Didalam sebuah kampanye politik, khususnya pilkada, yang mana di Indonesia diselenggarakan lima tahun sekali, menurut pandangan penulis, perlu lah calon pemimpin berjanji dengan ide maupun gagasan dan janji-janji politik sejenisnya, karena pilkada maupun kampanye merupakan sebuah momentum dimana para calon pemimpin berjanji dan akan ditagih ketika mereka terpilih nantinya.
Berbeda lagi dengan mereka yang memberi bansos maupun politik uang, mereka tidak akan perduli dengan janji politik yang pernah diutarakan, mereka akan berfikir bagaimana caranya modal pertarungan pada saat pilkada tersebut bisa kembali di periode pertama menjabat.
Pada akhirnya apa yang terjadi? Masyarakat, mahasiswa, dan para petani akan berdemonstrasi mengisi setiap sudut kota menuntut untuk suaranya didengarkan, menagih janji-janji politik yang dulu pernah diutarakan, namun apa yang terjadi? Mereka lagi-lagi akan memikirkan bagaimana modal yang begitu besar ketika kampanye bisa kembali ke tangan mereka.
Hal demikian juga sebenarnya telah ditulis dalam sebuah buku yang berjudul "Pendidikan Kaum Tertindas" yang ditulis oleh Paulo Freire. Dalam buku itu Paulo menilai bagaimana orang kuat merendahkan masyarakat lemah melalui cara-cara halus namun menindas.
Lalu, bagaimana dengan pemimpin yang berani berdebat, mempunyai ide dan gagasan yang visioner?

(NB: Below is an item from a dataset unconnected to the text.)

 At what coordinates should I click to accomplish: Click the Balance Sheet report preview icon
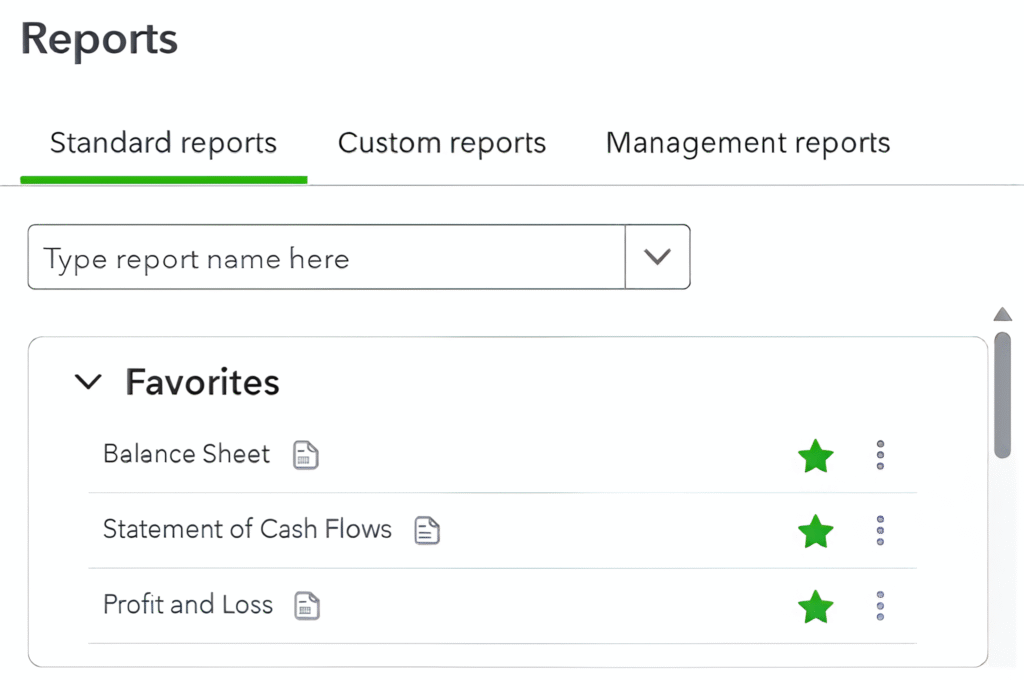click(305, 454)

Seorang calon pemimpin perlulah kiranya logika maupun gagasan-gagasan mereka diuji diruang akademis, khususnya di kampus tempat ide-ide segar dihasilkan dari dialektika.
Menurut Hegel, logika ialah bentuk yang diambil oleh ilmu berpikir secara umum. Ia berpendapat bahwa ilmu ini perlu dirombak ulang secara total dan radikal dari sudut pandang yang lebih tinggi.

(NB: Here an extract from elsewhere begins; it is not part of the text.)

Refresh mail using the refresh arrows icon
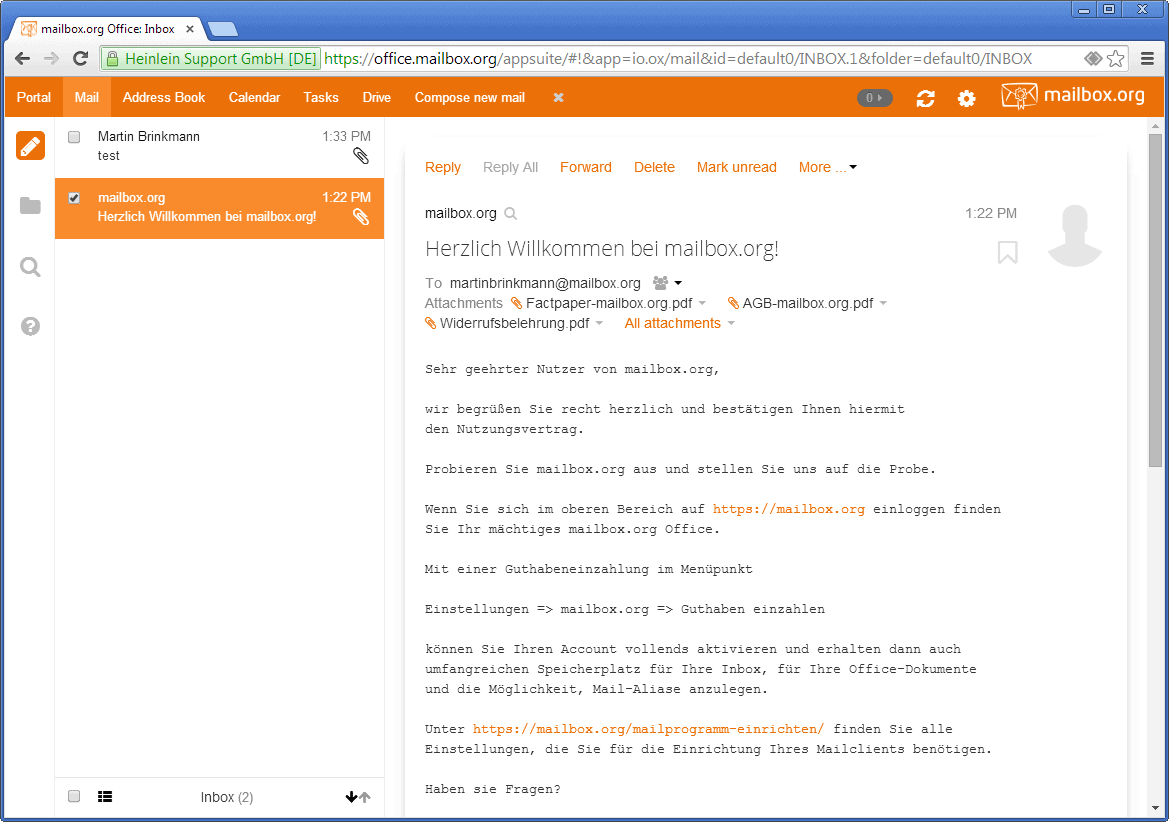The image size is (1169, 822). [x=924, y=98]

Maka, dari pendapat Hegel tadi, perlulah kiranya ada sebuah perdebatan gagasan dan ide secara teoritis diruang akademis agar menghasilkan kembali ide baru sebagai solusi.

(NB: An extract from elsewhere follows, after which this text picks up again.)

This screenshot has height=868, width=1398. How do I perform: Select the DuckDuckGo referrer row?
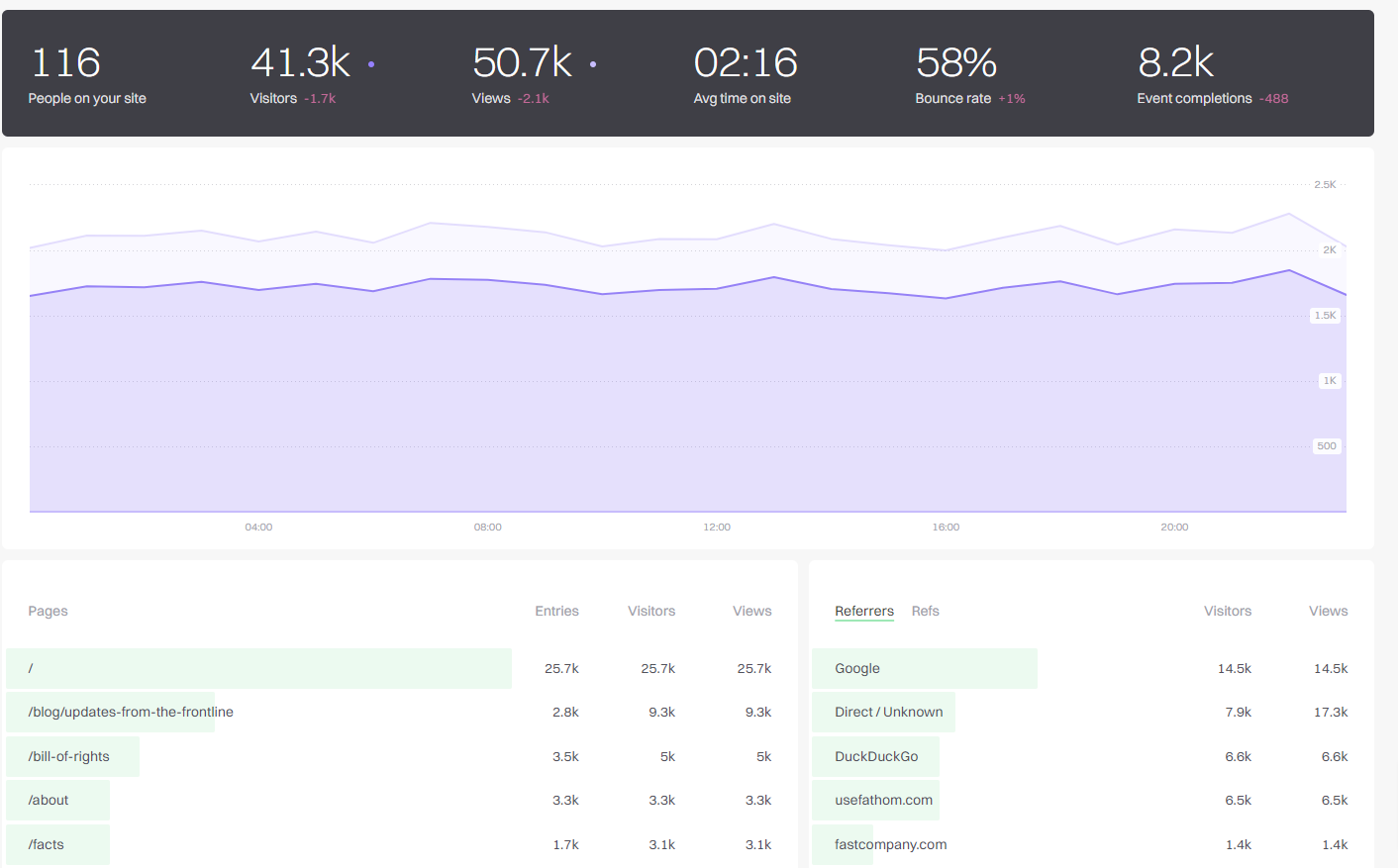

Pemimpin yang berani berdebat dalam forum akademis, mereka yang berani dicecar oleh mahasiswa, mereka yang berani diserang dengan sebuah argumen tanpa sentimen, dinilai lebih bijak dalam pengambilan keputusan maupun kepemimpinan kota.
Berbeda dengan mereka yang takut berdebat didalam forum akademis, takut dicecar oleh mahasiswa, dinilai tidak mempunyai argumen, pemikiran, gagasan, atau lebih tepatnya anti kritik dan tidak tepat dalam pengambilan keputusan maupun kepemimpinan.
Terlebih lagi, mereka calon pemimpin yang tidak berani datang ke kampus untuk memperdebatkan janji maupun kampanye politik mereka menggunakan logika Hegel yang dijelaskan diatas, dinilai bukanlah calon pemimpin yang tepat dalam memimpin sebuah Kabupaten/Kota, misalnya Kota Batam.